Parameterless IgnoreQueryFilters() still nukes everything. Naming your filters does not make the old parameterless call safe. context.Invoices.IgnoreQueryFilters().ToListAsync() drops the tenant filter too. On any table carrying a tenant column, treat the argument-less overload as a code smell and always pass the explicit list of names you mean to disable. This single habit is the difference between a soft-delete toggle and an accidental cross-tenant read.
Magic-string filter names fail silently. IgnoreQueryFilters(["SoftDeletonFilter"]) with a typo disables nothing and throws no error, because EF has no way to know you meant a real filter. If you go named, pin the names in const fields (as in the snippet above) so a typo is a compile error, not a production leak. A single unnamed filter has no such trap, which is a genuine point in its favor when you only have one concern.
One gotcha applies equally to both and is not a tiebreaker: a filter on the required side of a navigation turns Include into an INNER JOIN, so a filtered-out parent silently drops its children. That behavior is identical whether the predicate is named or combined with &&. The fix, a LEFT JOIN via an optional navigation or a matching filter on both ends, is the same in either world and is walked through in the named query filters how-to.
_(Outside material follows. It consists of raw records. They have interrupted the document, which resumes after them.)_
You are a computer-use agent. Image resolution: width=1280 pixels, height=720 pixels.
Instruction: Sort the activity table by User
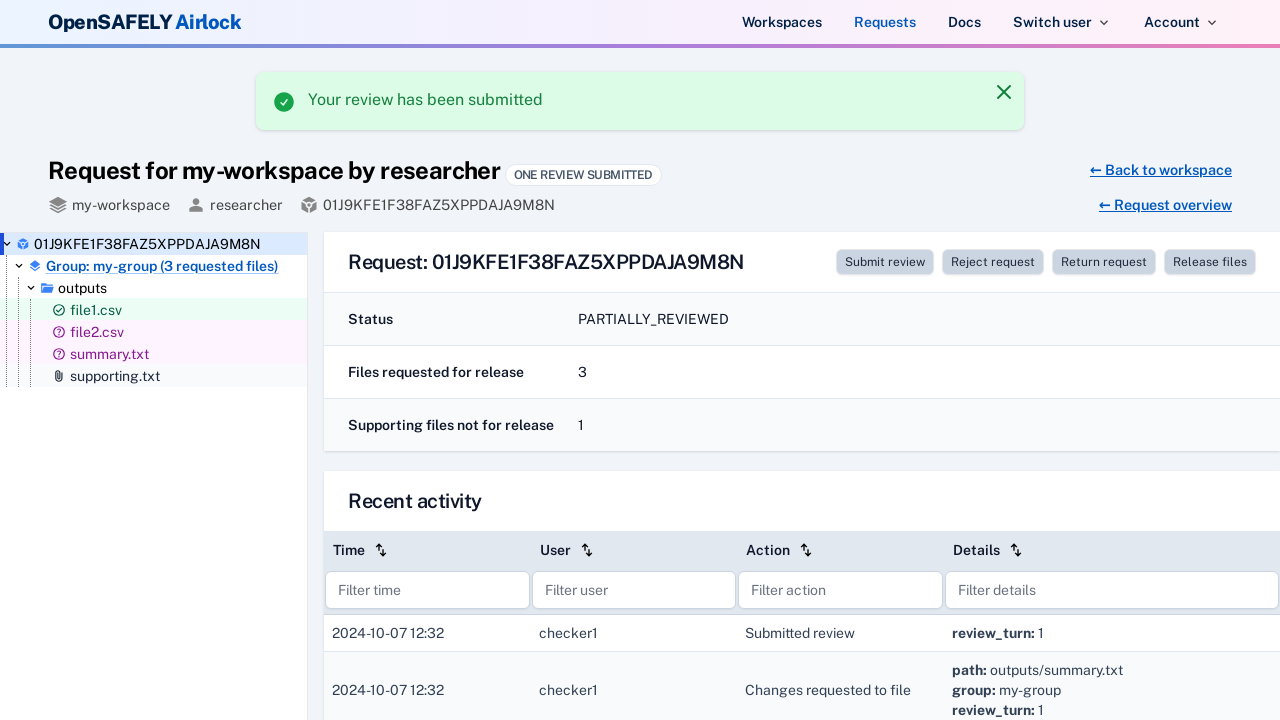click(587, 550)
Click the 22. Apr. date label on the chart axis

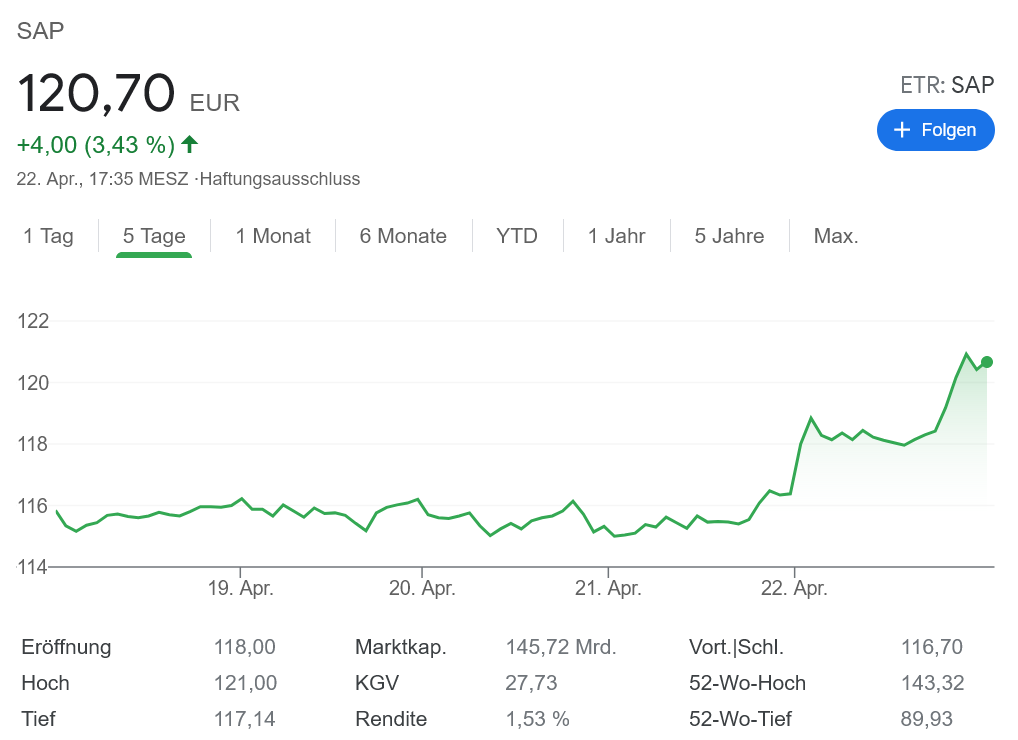click(794, 589)
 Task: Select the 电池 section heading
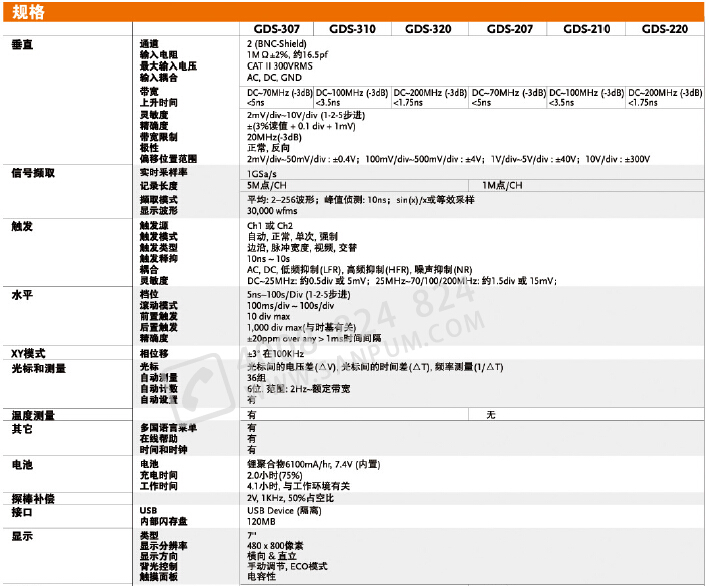(22, 465)
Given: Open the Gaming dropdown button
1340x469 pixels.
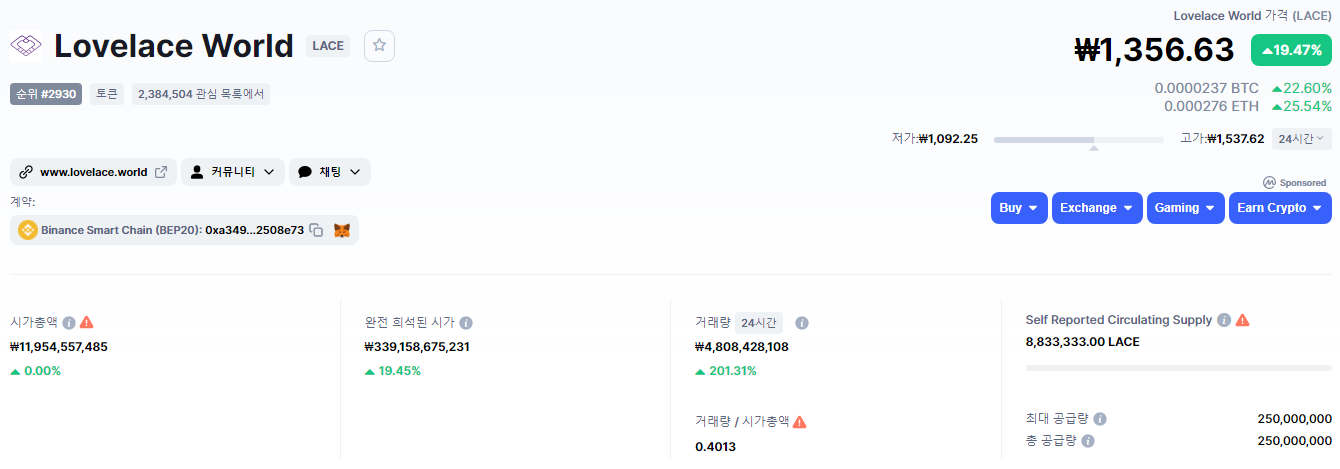Looking at the screenshot, I should pos(1185,208).
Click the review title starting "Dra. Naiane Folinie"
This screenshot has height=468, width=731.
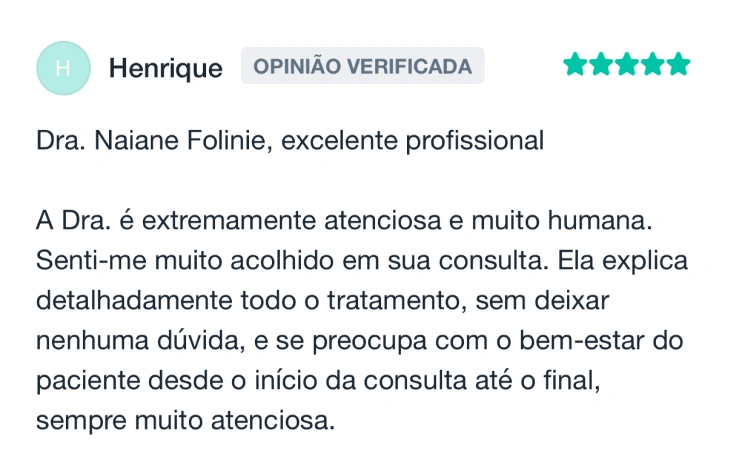290,141
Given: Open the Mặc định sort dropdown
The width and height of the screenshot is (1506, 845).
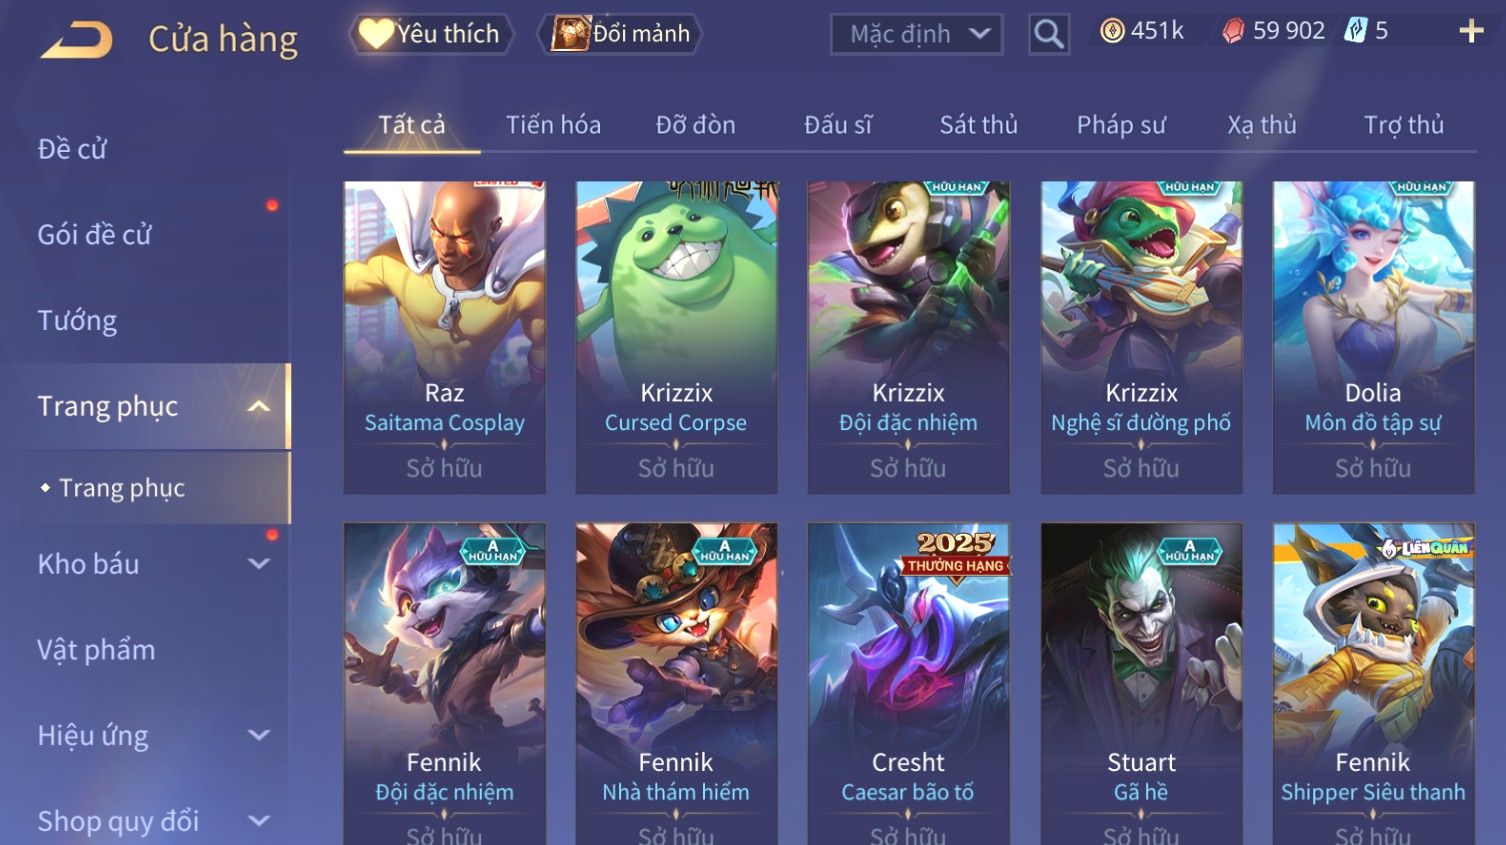Looking at the screenshot, I should pos(916,34).
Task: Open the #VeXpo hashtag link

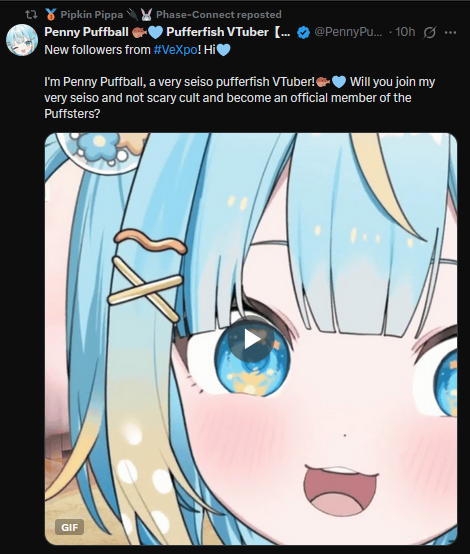Action: [x=176, y=50]
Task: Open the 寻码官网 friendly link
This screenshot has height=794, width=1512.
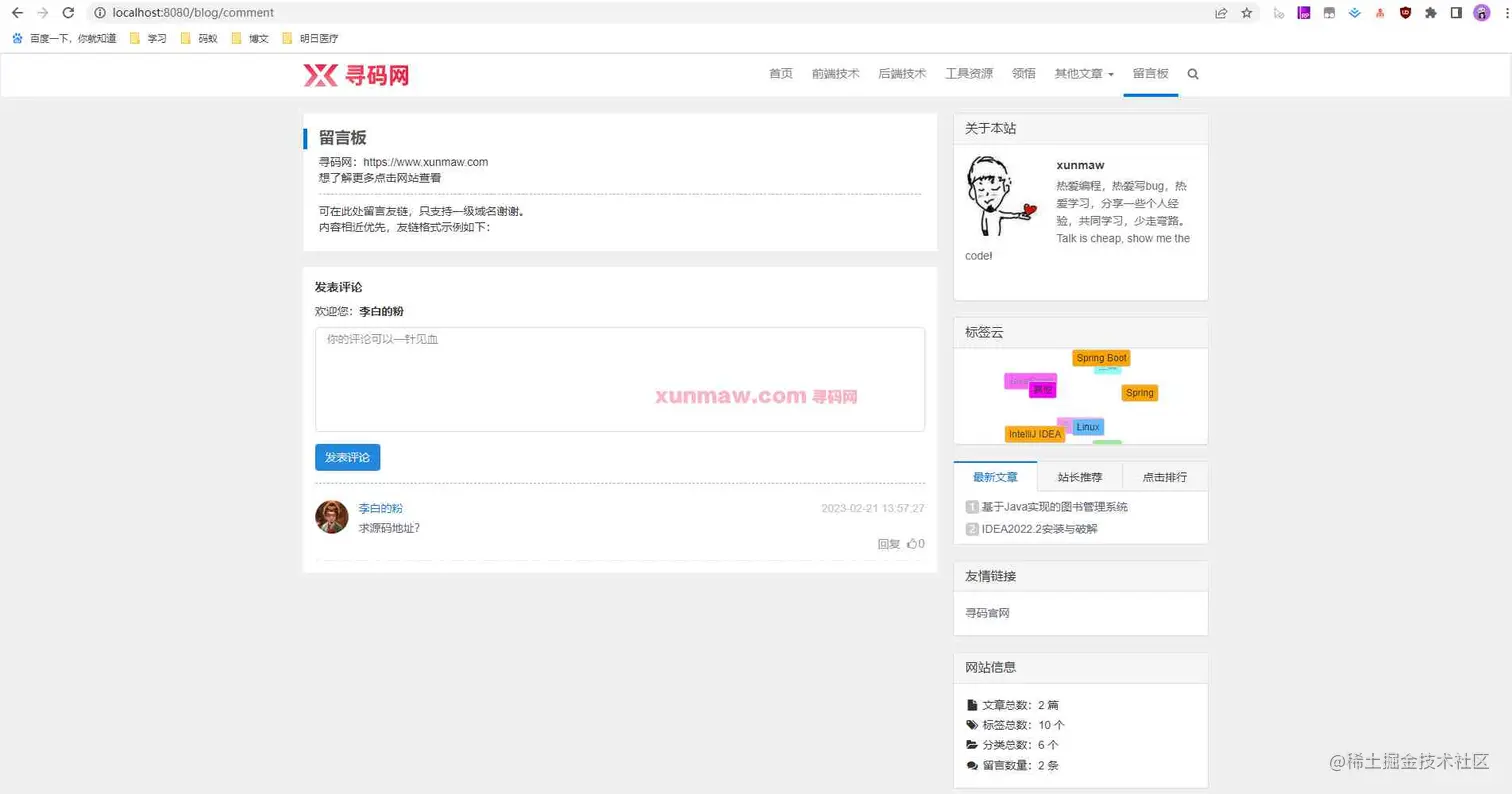Action: tap(987, 612)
Migrating from a combined filter to named filters
If you already ship a !IsDeleted && TenantId == x filter and now need to expose “show deleted” without dropping tenant scoping, the migration is mechanical. Split the one expression into two named calls:
// Before -- one filter, cannot disable half of it
modelBuilder.Entity<Invoice>()
.HasQueryFilter(i => !i.IsDeleted && i.TenantId == _tenantId);
// After -- two named filters, soft delete now independently ignorable
modelBuilder.Entity<Invoice>()
.HasQueryFilter(InvoiceFilters.SoftDelete, i => !i.IsDeleted)
.HasQueryFilter(InvoiceFilters.Tenant, i => i.TenantId == _tenantId);
Nothing about the default query behavior changes; the same rows come back and the same SQL is generated. The only new capability is that IgnoreQueryFilters([InvoiceFilters.SoftDelete]) now exists as a targeted bypass. Because you cannot mix styles, do this split for the whole entity in one edit, and audit every existing IgnoreQueryFilters() call site on that entity: any parameterless call that used to mean “show deleted admin view” was already dropping the tenant filter, and splitting the filter is the moment to make those calls explicit.
The call
Default to a single unnamed global query filter. It is the lower-ceremony option, it has no magic strings, and for the common case of one concern per entity it is strictly the right choice. Upgrade to named filters the instant a second concern needs to be toggled independently of the first, which in practice almost always means “soft delete alongside a tenant or ownership boundary.” The rule of thumb: if you can imagine a query that wants one predicate off and the other on, name them now; otherwise combine with && and move on. The SQL will not know the difference, but your future self debugging why an admin report leaked another tenant’s invoices very much will.
Related
- How to use named query filters for soft delete and multi-tenancy in EF Core 11
- AsNoTracking vs AsNoTrackingWithIdentityResolution in EF Core 11
- How to use EF Core 11 interceptors for auditing
- EF Core ExecuteUpdate vs loading entities and SaveChanges
- How to detect N+1 queries in EF Core 11
Sources
- Global Query Filters, EF Core documentation (Microsoft Learn)
- What’s New in EF Core 10 (Microsoft Learn)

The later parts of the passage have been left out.